Map of the Day: "Tabula Terre Nove" from Claudii Ptolemei. Geographie opus novissima traductione e grecorum archetypis. Waldseemüller, Martin (c. 1470 - c. 1521)

Dimensions:  18" x 23 3/4"

The "Tabula Terre Nove" was the most important map included in Martin Waldseemüller's 1513 Ptolemaic atlas. Completed just twenty years after the discovery of America, it was without question the best representation of the New World to date. Waldseemüller noted that the map was derived from observations made by "the Admiral," generally thought to indicate Christopher Columbus.

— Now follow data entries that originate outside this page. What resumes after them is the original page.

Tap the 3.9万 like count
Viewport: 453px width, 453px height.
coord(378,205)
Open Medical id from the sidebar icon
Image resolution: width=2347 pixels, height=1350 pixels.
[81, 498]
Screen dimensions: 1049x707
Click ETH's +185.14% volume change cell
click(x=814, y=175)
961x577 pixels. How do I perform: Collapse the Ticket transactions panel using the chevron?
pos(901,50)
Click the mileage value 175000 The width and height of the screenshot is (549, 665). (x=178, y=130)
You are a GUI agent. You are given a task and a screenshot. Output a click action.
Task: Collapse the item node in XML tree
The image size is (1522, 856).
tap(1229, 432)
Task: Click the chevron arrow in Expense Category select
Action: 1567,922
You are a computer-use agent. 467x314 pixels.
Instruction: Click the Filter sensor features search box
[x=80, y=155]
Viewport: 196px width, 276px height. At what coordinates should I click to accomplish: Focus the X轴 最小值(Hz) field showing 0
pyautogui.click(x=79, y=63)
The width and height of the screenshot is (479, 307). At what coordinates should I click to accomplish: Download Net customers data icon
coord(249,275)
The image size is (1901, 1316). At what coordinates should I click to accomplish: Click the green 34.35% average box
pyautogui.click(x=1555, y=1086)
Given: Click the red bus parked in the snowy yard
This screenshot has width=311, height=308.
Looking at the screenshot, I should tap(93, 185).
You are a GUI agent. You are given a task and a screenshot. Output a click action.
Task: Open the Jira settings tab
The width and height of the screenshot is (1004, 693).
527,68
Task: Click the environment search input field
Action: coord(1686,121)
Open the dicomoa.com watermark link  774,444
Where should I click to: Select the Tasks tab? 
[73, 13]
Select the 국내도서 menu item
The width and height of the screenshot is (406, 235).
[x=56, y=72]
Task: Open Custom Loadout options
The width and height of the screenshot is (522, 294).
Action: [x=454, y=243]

In a map of the New World completed several years before, Waldseemüller had named the new lands "America" after Amerigo Vespucci, whom he mistakenly thought of as their discoverer. In the "Tabula Terre Nove," the cartographer attempted to correct his mistake, naming it simply "Map of New Lands," but to no avail, as his original name has clearly stuck. This map has long represented to scholars and historians the best and earliest state of knowledge regarding the New World. Furthermore, this example is especially notable for having original color. Most of the surviving examples of the map - and there are very few - are uncolored, or were colored at a later time.

Martin Waldseemüller, a highly accomplished student of geography, merged the science of mapmaking and the art of printing in his 1513 atlas, one of the most groundbreaking documents in the history of cartography. He intended this atlas as a new edition of Ptolemy's Geographia and, like other cartographers, dutifully paid homage to Ptolemy with twenty-seven maps in the "ancient form." Yet he added a second part to his atlas: twenty "new maps" using the innovation of a quadratic plane projection, used to create "a representation.of the world more proper to our time." He was the first to recognize the necessity of moving forward and questioning the conclusions of ancient authorities, and thereby led people to recognize geography as an evolving science, as befit a world entering the modern age.

The "Tabula Terre Nove" is one example of the twenty revolutionary "new maps" in Waldseemüller's atlas, and in general one of the most important early maps of the New World.